**DATA EXCERPTS**:
• • • •

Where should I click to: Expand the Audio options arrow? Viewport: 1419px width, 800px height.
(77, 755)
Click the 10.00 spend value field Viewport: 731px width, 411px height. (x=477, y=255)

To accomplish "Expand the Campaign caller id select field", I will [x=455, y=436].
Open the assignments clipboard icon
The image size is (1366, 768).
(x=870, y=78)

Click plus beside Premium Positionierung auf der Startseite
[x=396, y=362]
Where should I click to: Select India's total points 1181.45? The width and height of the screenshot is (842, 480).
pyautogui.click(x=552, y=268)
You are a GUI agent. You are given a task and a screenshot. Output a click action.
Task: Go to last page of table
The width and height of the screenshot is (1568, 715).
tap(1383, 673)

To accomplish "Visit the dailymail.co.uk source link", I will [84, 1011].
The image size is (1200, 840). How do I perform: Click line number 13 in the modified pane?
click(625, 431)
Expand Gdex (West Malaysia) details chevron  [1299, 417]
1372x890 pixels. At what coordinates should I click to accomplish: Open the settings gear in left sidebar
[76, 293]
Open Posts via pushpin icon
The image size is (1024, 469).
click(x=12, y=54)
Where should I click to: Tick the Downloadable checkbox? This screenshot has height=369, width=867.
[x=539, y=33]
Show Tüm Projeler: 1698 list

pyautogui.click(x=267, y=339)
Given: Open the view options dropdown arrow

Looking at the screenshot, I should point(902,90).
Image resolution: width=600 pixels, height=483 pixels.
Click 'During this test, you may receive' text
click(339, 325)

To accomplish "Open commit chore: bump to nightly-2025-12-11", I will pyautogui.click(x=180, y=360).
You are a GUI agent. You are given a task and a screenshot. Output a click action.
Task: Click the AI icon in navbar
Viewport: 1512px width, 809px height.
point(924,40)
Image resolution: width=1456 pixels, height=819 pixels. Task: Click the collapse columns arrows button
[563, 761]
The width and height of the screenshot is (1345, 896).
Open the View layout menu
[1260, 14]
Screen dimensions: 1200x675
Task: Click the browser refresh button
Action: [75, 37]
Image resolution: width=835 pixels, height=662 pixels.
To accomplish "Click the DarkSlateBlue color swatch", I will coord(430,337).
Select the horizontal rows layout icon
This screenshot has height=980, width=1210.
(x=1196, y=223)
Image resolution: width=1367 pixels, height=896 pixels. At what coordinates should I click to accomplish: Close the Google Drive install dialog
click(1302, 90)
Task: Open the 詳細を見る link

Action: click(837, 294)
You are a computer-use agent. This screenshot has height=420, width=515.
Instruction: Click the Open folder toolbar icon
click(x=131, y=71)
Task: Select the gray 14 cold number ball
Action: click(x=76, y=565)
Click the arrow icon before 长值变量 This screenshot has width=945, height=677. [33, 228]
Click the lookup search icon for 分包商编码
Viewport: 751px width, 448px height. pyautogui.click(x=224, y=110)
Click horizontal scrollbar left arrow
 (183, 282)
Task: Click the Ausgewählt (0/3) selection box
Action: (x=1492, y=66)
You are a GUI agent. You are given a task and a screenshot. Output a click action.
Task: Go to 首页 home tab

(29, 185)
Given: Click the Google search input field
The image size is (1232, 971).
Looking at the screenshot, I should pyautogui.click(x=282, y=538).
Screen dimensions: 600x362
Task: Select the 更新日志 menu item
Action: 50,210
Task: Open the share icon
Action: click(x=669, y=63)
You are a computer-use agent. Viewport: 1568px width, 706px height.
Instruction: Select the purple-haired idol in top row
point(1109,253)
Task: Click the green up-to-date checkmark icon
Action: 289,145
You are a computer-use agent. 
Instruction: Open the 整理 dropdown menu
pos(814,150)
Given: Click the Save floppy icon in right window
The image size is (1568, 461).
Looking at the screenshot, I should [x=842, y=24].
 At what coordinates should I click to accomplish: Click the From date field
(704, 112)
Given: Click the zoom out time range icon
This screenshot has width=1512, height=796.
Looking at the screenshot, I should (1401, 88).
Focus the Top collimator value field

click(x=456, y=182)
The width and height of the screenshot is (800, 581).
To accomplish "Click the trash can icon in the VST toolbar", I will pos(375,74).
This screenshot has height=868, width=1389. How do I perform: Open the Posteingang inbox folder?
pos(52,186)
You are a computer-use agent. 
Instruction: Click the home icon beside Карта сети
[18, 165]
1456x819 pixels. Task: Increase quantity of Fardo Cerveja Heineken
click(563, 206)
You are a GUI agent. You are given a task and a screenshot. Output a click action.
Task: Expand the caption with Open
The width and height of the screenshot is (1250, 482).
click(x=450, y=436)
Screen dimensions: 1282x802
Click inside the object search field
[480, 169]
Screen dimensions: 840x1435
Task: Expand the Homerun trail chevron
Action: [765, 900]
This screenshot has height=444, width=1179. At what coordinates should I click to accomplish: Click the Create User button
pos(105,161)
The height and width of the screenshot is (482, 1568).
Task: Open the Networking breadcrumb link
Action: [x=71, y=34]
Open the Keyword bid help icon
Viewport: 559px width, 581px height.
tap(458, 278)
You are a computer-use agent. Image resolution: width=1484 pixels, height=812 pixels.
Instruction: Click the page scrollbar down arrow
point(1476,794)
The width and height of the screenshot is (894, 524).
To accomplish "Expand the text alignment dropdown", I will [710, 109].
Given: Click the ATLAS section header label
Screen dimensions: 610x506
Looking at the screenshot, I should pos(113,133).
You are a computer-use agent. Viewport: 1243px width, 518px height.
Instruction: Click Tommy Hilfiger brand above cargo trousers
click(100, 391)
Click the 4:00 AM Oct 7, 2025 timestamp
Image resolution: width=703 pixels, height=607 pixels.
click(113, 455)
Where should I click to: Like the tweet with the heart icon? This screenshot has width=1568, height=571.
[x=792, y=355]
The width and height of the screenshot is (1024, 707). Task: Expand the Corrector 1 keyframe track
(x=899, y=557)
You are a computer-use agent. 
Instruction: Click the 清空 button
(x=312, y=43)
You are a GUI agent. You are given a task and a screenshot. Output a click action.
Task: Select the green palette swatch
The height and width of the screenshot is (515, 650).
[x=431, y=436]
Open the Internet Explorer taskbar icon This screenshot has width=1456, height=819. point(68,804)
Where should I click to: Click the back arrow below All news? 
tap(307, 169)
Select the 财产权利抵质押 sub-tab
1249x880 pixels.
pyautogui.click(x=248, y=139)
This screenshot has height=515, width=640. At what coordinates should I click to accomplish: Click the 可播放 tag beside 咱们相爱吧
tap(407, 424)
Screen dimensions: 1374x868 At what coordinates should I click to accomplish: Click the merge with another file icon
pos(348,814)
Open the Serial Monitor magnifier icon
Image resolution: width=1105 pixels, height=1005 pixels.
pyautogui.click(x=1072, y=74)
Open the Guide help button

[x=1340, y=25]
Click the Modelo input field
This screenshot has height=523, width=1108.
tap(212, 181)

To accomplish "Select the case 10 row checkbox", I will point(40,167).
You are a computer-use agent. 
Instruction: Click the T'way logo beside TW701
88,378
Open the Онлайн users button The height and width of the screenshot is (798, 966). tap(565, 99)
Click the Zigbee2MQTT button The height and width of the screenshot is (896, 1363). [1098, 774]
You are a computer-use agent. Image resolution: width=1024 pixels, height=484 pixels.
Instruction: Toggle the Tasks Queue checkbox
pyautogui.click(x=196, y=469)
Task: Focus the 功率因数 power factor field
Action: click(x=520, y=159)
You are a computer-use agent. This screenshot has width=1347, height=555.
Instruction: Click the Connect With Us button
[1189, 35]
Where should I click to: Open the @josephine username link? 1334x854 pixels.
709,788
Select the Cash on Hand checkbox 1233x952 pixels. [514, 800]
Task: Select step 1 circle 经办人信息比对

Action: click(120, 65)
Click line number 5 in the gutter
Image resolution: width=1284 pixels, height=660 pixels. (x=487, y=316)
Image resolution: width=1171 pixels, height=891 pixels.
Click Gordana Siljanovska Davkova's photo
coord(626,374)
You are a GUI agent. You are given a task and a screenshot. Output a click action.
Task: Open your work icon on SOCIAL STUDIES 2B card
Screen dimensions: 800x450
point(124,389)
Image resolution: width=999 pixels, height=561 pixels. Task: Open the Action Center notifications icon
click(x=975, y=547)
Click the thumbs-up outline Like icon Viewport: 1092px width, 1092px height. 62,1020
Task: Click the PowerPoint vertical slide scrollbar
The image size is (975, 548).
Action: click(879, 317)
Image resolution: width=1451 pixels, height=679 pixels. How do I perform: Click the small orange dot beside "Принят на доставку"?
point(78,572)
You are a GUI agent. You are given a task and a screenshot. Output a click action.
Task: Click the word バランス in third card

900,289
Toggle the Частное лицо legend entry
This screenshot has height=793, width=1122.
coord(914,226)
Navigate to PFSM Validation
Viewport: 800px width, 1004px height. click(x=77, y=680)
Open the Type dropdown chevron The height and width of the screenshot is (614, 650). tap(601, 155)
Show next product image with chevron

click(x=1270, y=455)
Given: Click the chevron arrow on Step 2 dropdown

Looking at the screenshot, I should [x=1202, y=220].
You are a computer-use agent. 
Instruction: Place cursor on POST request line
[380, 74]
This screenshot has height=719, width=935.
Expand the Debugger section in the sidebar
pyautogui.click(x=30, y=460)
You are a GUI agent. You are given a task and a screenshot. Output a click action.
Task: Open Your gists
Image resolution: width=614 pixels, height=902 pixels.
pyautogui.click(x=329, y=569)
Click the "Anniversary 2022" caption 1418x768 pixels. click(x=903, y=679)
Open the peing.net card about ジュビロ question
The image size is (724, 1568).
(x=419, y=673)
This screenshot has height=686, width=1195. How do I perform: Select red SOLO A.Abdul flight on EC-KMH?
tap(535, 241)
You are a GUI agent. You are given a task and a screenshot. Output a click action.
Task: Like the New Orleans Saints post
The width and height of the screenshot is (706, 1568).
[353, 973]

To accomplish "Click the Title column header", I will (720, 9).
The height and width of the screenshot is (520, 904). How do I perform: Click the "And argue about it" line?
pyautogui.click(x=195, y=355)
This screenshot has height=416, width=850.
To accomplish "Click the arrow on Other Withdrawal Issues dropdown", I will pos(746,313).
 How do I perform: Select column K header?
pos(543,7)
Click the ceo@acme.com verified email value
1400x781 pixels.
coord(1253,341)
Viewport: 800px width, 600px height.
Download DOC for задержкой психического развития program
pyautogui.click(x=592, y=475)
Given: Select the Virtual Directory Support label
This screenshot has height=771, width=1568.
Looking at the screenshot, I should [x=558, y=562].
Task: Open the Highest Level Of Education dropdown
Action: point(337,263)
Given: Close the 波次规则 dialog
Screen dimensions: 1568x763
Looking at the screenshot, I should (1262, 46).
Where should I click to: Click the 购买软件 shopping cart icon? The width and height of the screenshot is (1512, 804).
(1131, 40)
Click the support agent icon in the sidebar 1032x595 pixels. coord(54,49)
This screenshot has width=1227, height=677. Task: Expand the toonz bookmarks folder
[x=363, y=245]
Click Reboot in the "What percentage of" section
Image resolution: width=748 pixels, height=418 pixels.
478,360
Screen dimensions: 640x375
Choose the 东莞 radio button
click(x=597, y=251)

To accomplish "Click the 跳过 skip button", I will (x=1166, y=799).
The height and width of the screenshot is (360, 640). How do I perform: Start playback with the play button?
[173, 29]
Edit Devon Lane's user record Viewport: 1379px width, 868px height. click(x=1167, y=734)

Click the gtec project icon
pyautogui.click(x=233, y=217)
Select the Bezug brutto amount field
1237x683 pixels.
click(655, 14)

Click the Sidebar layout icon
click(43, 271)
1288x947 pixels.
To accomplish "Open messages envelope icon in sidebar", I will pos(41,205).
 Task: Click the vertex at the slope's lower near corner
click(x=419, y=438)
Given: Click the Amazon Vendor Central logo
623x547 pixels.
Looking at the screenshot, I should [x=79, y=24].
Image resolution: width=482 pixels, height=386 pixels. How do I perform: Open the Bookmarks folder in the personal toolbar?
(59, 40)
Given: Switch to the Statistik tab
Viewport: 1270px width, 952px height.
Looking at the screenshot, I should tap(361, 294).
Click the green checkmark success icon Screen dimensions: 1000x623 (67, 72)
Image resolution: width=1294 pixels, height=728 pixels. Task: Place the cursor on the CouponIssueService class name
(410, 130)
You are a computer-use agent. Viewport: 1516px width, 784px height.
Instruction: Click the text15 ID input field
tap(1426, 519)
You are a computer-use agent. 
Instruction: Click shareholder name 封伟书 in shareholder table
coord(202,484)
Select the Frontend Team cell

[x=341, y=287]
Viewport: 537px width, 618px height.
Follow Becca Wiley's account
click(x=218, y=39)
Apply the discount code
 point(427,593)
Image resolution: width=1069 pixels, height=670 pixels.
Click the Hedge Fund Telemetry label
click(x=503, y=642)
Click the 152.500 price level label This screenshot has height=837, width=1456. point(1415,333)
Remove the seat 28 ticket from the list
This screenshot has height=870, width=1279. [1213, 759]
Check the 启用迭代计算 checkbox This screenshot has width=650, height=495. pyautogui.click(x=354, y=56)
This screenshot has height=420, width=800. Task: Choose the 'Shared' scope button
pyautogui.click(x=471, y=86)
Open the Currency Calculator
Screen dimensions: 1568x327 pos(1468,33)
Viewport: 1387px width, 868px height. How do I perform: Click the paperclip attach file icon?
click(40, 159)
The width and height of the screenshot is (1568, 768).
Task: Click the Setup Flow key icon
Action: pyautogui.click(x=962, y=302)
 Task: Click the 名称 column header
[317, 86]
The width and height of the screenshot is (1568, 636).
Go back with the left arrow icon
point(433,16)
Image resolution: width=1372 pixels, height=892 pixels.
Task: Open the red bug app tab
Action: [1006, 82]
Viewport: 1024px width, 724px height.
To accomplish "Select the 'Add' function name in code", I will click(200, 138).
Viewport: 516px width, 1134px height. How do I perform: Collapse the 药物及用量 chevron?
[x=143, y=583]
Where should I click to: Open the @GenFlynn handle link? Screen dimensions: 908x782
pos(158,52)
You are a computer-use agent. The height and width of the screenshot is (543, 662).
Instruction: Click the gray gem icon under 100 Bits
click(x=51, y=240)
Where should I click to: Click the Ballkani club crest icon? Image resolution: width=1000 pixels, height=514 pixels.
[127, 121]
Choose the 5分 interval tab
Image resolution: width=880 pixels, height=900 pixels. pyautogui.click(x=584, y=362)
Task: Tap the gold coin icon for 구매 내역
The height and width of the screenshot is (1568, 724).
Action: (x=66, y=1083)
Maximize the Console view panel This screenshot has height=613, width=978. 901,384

• • • •

**TASK OBJECTIVE**:
Write out again the lines starting with the line that contains "The height and width of the screenshot is (360, 640)." and going on through the line that contains "Looking at the screenshot, I should [x=79, y=24].", swapping "play button" for "start button" and leaving everything else unchanged.

**SOLUTION BELOW**:
The height and width of the screenshot is (360, 640). How do I perform: Start playback with the start button?
[173, 29]
Edit Devon Lane's user record Viewport: 1379px width, 868px height. click(x=1167, y=734)

Click the gtec project icon
pyautogui.click(x=233, y=217)
Select the Bezug brutto amount field
1237x683 pixels.
click(655, 14)

Click the Sidebar layout icon
click(43, 271)
1288x947 pixels.
To accomplish "Open messages envelope icon in sidebar", I will pos(41,205).
 Task: Click the vertex at the slope's lower near corner
click(x=419, y=438)
Given: Click the Amazon Vendor Central logo
623x547 pixels.
Looking at the screenshot, I should [x=79, y=24].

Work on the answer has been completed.